Platform API Notification Channel WebSocket Dropping After Exactly 30 Minutes

Running a persistent WebSocket connection via the Notification API for real-time presence updates. The channel drops at exactly the 30-minute mark every time. No error, no close frame - the socket just dies silently.

Setup:

  • Channel created via POST /api/v2/notifications/channels
  • Subscribed to v2.users.{id}.presence for 45 agents
  • Client is a Node.js service using the ws library
  • Region: US-East-1

The channel ID and connectUri are valid. Heartbeat pings are being sent every 15 seconds. The connection works perfectly for exactly 30 minutes, then we get a close event with code 1000 and no reason string.

We re-create the channel and re-subscribe after disconnect, but we lose approximately 10-15 seconds of presence events during the reconnection window. Is there a way to extend the channel lifetime or overlap two channels?

The 30-minute expiration is by design and is documented in the Notification API reference, though it is easy to miss. Every notification channel has a hard TTL of 30 minutes from creation, regardless of activity. This is a server-side enforcement and cannot be extended through any configuration or API parameter.

The recommended pattern to eliminate the gap is to implement a dual-channel overlap strategy. Here is how it works in practice:

  1. Create Channel A and subscribe to your topics.
  2. At the 25-minute mark (5 minutes before expiration), create Channel B and subscribe to the same topics.
  3. You will now receive duplicate events on both channels for approximately 5 minutes. Deduplicate on the client side using the eventBody.id field.
  4. When Channel A disconnects at 30 minutes, Channel B is already active and has 25 minutes remaining.
  5. At the 25-minute mark of Channel B, create Channel C. Repeat indefinitely.
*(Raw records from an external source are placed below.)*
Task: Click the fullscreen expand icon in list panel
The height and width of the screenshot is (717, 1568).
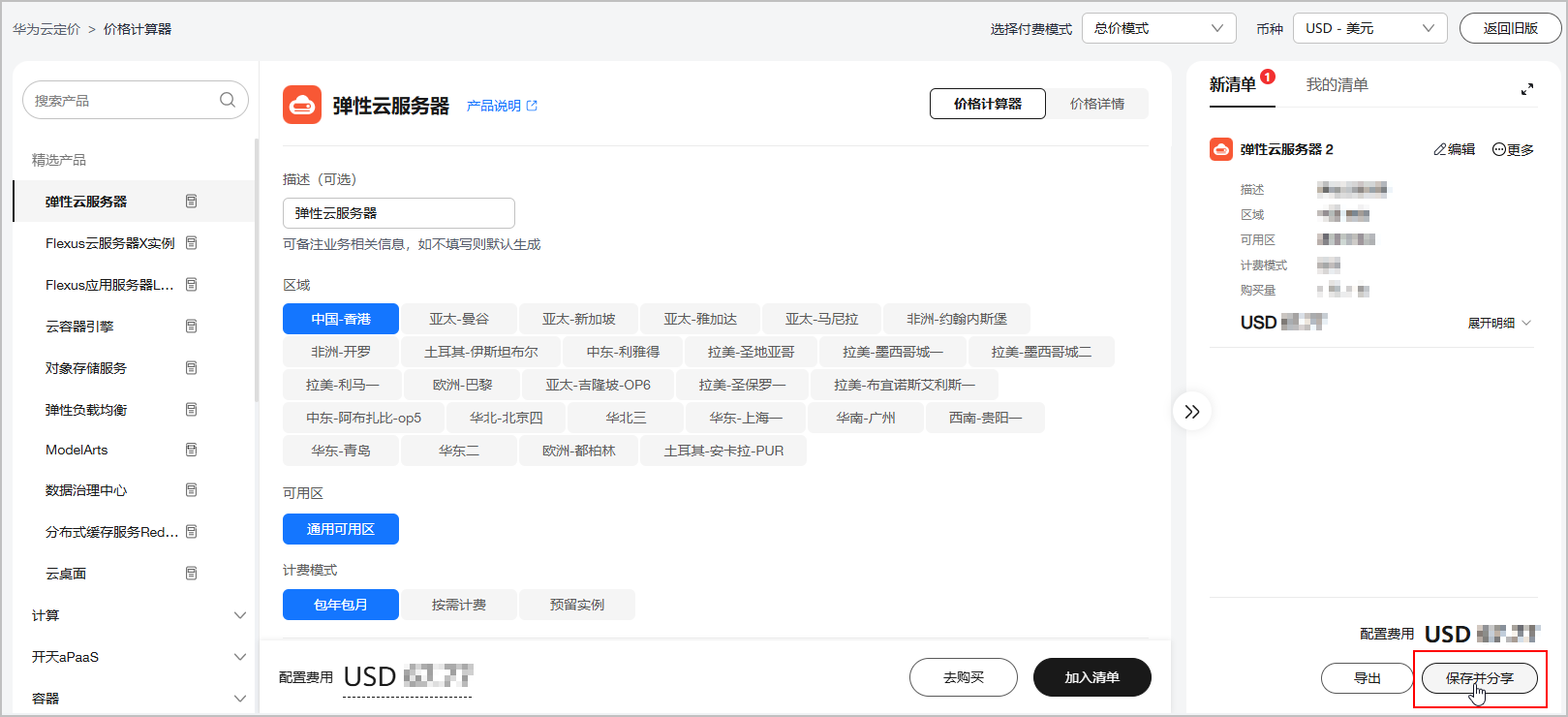Action: point(1527,89)
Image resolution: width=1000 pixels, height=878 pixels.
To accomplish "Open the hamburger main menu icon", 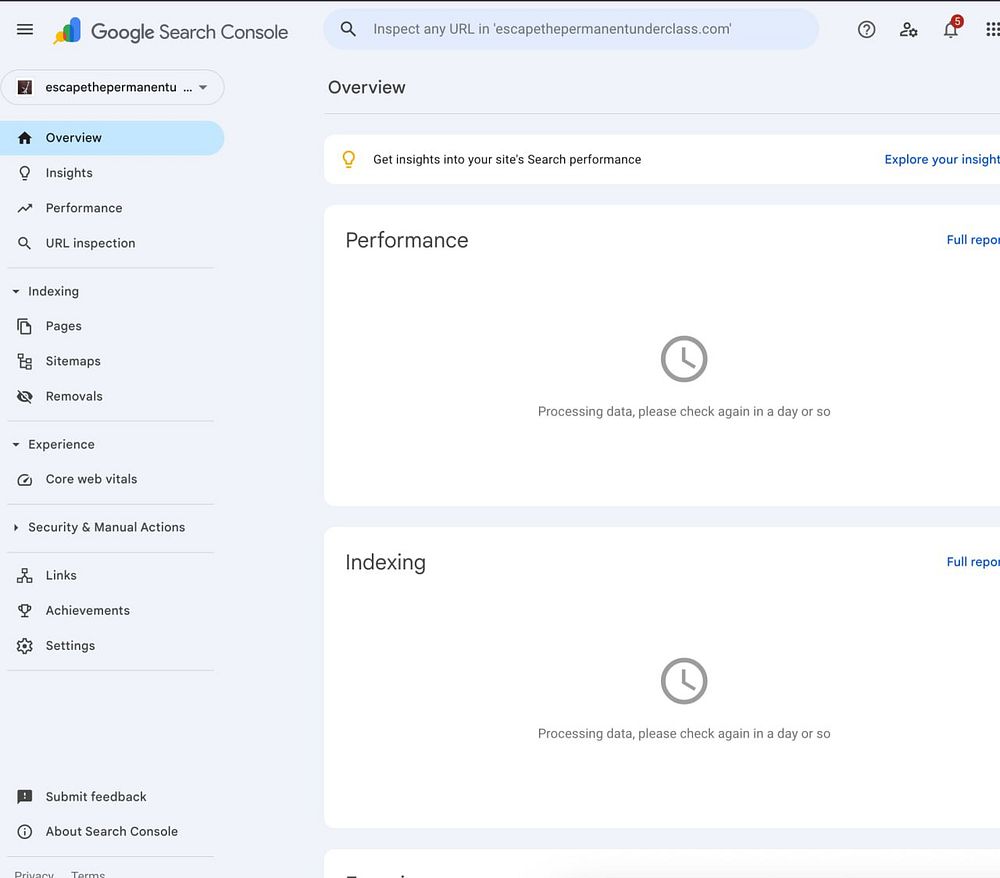I will tap(25, 30).
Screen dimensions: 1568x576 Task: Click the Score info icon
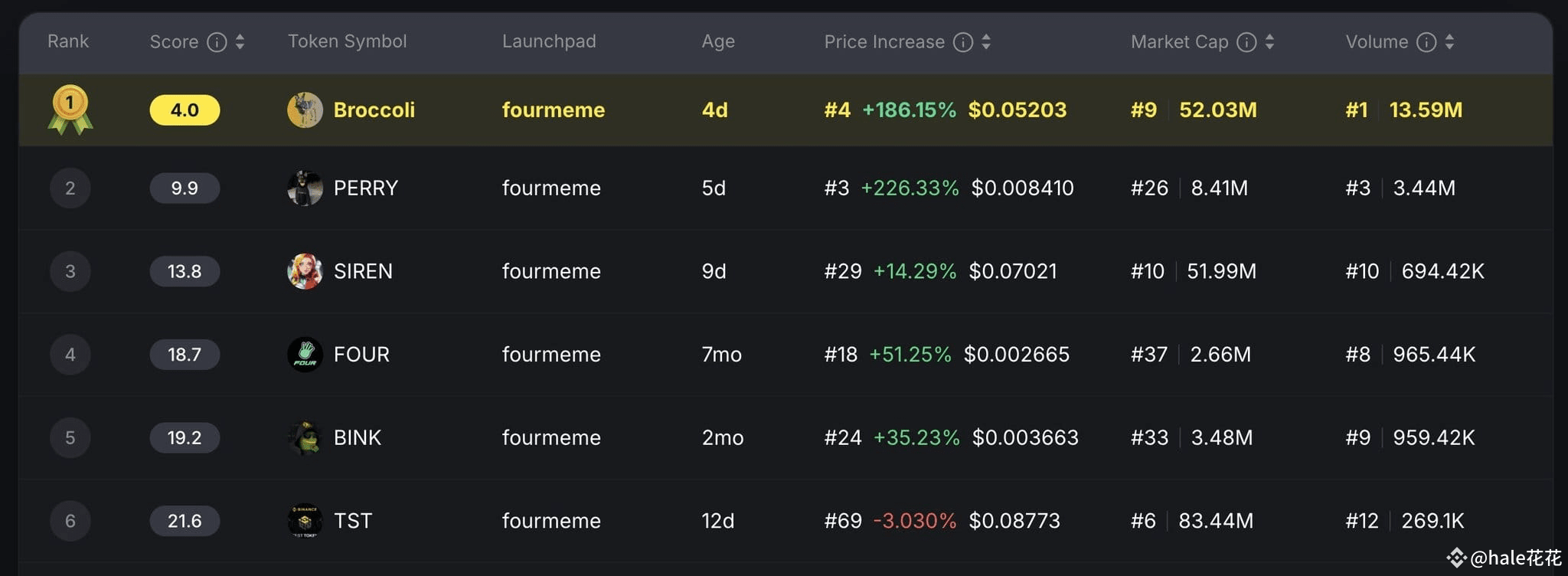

The deduplication is straightforward because every notification event includes a unique correlation ID. We run this pattern across 15 BYOC trunk monitoring integrations and have not missed a single event in six months.

One critical detail: do not exceed 1,000 topic subscriptions per channel. If you are monitoring more than that, you will need to partition your subscriptions across multiple parallel channel pairs.

The dual-channel approach described above is the standard enterprise pattern. From an operational perspective, there is an additional consideration if you are running this in a containerized environment or behind a load balancer.

The WebSocket connection from the Genesys Cloud Notification API uses a specific subdomain (wss://streaming.{region}.purecloud.com). If your outbound proxy or firewall performs SSL inspection, the WebSocket upgrade handshake can intermittently fail on the second channel creation while the first is still active. This manifests as a 403 on the POST /api/v2/notifications/channels call.

We resolved this by adding the streaming subdomain to our proxy’s SSL inspection bypass list. The symptom looked identical to a rate limit but was actually a proxy-level issue.

Quick addition - if you are using the official Genesys Cloud Platform SDK for Node.js (purecloud-platform-client-v2), the SDK has a built-in notification handler that manages channel rotation automatically. You do not need to implement the dual-channel logic yourself.

const notificationsApi = new platformClient.NotificationsApi();
const channel = await notificationsApi.postNotificationsChannels();
const handler = new platformClient.NotificationHandler();
handler.setChannel(channel);
handler.setAutoReconnect(true);

The setAutoReconnect(true) flag handles the 30-minute rotation internally. We switched from a custom WebSocket implementation to the SDK handler and it eliminated all of the reconnection gap issues.